BIO
Rhacel Salazar Parreñas is Professor of Sociology and Gender Studies at the University of Southern California. She previously taught at University of Wisconsin, Madison, University of California, Davis, and Brown University. Her areas of research include labor, gender, international migration and human trafficking, the family and economic sociology.
She is an ethnographer who has conducted field work in Denmark, Italy, Japan, Philippines, Singapore and United Arab Emirates. Her research examines the experiences of migrant workers from the Philippines with a particular focus in the last decade on “hard to reach populations.” While her earlier works examined the constitution of gender in women’s migration and transnational families, her last two projects have sought to document and examine the experiences of migrant workers identified by the U.S. Department of State as victims of human trafficking. Her current project focuses on the “unfree labor” of migrant domestic workers in Dubai and Singapore. This study examines their experience of indenture and identifies and analyzes how various stakeholders — states, non-governmental advocacy institutions, recruitment agencies, employers and domestic workers – recognize and accordingly attend to their state of unfreedom.

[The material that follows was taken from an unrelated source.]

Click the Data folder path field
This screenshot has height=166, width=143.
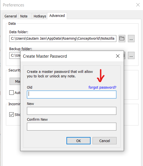coord(63,39)
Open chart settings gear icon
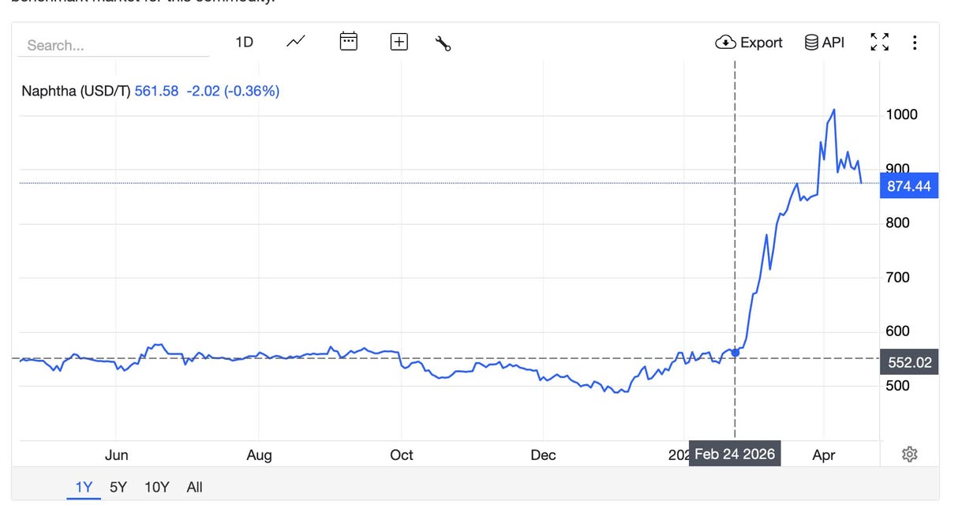This screenshot has height=505, width=962. (910, 454)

Professor Parreñas has given keynote and named lectures on the themes of care work, gender, migration, and methodology across the globe in Australia, Asia, Europe, and the Americas. She has co-edited three anthologies and has written five monographs as well as numerous peer-reviewed articles. She has received research funding from the Ford Foundation, Fulbright, Rockefeller Foundation, and National Science Foundation, and fellowship invitations from the Center for Advanced Study in the Behavioral Sciences at Stanford University and the Institute for Advanced Study in Princeton, NJ. Her writings have been translated into Chinese, French, Spanish, Italian, German, Polish, Korean, and Japanese. She has participated in review panels for the National Science Foundation, the Ford Foundation Fellowship Program and Fulbright.
She is a former member of the university-wide tenure and promotions committee at Brown University and USC.
CURRENT RESEARCH
The Unfree Labor of Migrant Domestic Workers in Dubai and Singapore
In Singapore and the United Arab Emirates, migrant domestic workers are unfree workers whose legal status is inflexibly contingent on their continuous and sole employment in one household. In both countries, they cannot quit their job without the permission of their employer. This study examines their experience of unfree labor and identifies and analyzes how various stakeholders – states, recruitment agencies, non-governmental advocacy groups, employers and domestic workers – recognize and accordingly attend to their state of unfreedom. This is an ongoing study. My collaborator Rachel Silvey (Geography, Toronto) and I have gathered 165 in-depth interviews with Filipino and Indonesian domestic workers in Dubai and 100 in Singapore; 65 in-depth interviews with employers in Dubai and Singapore; 100 hours of participant observation in pre-departure orientation seminars in Manila; 50 hours of participant-observation in a recruitment agency in Singapore; 20 interviews with recruitment agency staff; a survey of 200 return migrants in the Philippines; a survey of 100 Middle East bound prospective migrants in Manila; and interviews with government officials in Dubai, Singapore, and Manila.
TEACHING
USC Dornsife College of Letters, Arts and Sciences
Sociology 220 – Questions of Intimacy
KEY NOTE LECTURES
Dr. Parreñas has given keynote lectures on the topics of globalization, labor and migration, care work, human trafficking and methodologies in Brazil, Canada, France, Israel, Japan, Poland, South Korea, Spain, Singapore, Denmark, Sweden, Netherlands and United States.
LECTURES
Videos of lectures
Max Weber Lecture (European University Institute)
Labor Regimes of Indenture: A Global Overview of Migrant Domestic Work
United Nations Academic Impact
Combatting Slavery in the 21st Century
USC COURSES
Forced Labor and Human Trafficking in Dubai (A Field Research Course)
Gender in a Global Society
Human Trafficking and Migration
Intimacy and Society
Social Theory
PUBLIC SOCIOLOGY
Chain of Love
Her research has been made into a film documentary The Chain of Love by VPRO-TV in the Netherlands.
Women from the Philippines are well regarded by prospective employers in the United States and Europe. They speak English, are Catholic, and according to many, are caring, intelligent, and compliant. Or, as Rhacel Parrenas (author of the study Global Servants) remarks, “The Filipino nanny is the Mercedes Benz amongst the international [caregivers].”
CHAIN OF LOVE is a film about the Philippines’ second largest export product – maternal love – and how this export affects the women involved, their families in the Philippines, and families in the West.